The Israeli Ambassador to Ghana, Ambassador Ami Mehl, has said Ghana cannot continue to do agriculture on a small scale and expect rapid socio-economic growth.
The way forward for Ghana, he said, was a large-scale agriculture which, employed the right technology to ensure that there was enough produce to utilise and export.
Ambassador Mehl gave the advice during a visit to the Building Business on Values, Integrity and Dignity (BBOVID) Project, a model agricultural enterprise, in Mpohor in the Ahanta West District of the Western Region.
The Ambassador, however, said, “The BBOVID example is a brilliant idea of how to use small-scale methods to do big things in the agriculture sector”.
He, therefore, urged the decision makers to make the necessary investments in the sector to maximise the benefits.
He suggested that incentives be given to farmers in addition to conducting good research in the sector.
“Between five and 10 per cent of the population doing professional agriculture can make good miracles and make the country self-sufficient,” he said.
He questioned why Ghana continued to import rice, poultry and other animal husbandry products whilst the country had good soil, water bodies and pasture to make some real gains in that area.

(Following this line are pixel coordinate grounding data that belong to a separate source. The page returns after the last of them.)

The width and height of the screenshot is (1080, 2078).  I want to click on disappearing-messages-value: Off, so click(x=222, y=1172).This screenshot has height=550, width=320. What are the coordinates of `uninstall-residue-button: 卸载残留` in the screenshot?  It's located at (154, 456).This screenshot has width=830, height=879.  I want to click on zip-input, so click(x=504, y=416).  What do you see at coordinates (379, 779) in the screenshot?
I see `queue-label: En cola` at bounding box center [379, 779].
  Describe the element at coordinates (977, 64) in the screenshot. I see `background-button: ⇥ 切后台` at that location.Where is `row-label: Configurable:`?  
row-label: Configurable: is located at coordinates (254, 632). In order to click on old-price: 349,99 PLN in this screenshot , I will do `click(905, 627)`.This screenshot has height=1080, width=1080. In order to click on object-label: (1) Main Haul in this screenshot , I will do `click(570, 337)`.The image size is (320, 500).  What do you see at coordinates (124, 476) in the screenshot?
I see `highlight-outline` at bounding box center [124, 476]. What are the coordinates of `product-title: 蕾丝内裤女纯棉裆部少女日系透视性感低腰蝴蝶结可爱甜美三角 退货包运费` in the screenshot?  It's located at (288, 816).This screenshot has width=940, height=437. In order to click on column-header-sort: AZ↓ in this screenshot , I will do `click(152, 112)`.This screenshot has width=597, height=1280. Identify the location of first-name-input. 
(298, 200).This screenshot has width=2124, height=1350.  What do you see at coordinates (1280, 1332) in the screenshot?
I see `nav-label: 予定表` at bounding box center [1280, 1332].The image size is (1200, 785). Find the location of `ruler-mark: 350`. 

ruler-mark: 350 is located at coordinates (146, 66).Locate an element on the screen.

He expressed worry about the high interest rates charged on loans to those few committed farmers with the desire to feed the country.
“If a farmer borrows at the bank to support his business and is made to pay interest between 15 per cent and 28 per cent, then, how can the industry grow?” he asked.
Ambassador Mehl emphasised that agriculture must be well marketed to enhance its benefit as a major sector of the economy, saying the other sectors had to push agriculture to develop because of the prospects it held for national development.
Mr Isaac Ouedraogo, the Director of BBOVID, who took the Ambassador and his team through the facility, urged the Government to ensure long-term and low interest loans to encourage more professionals in the sector.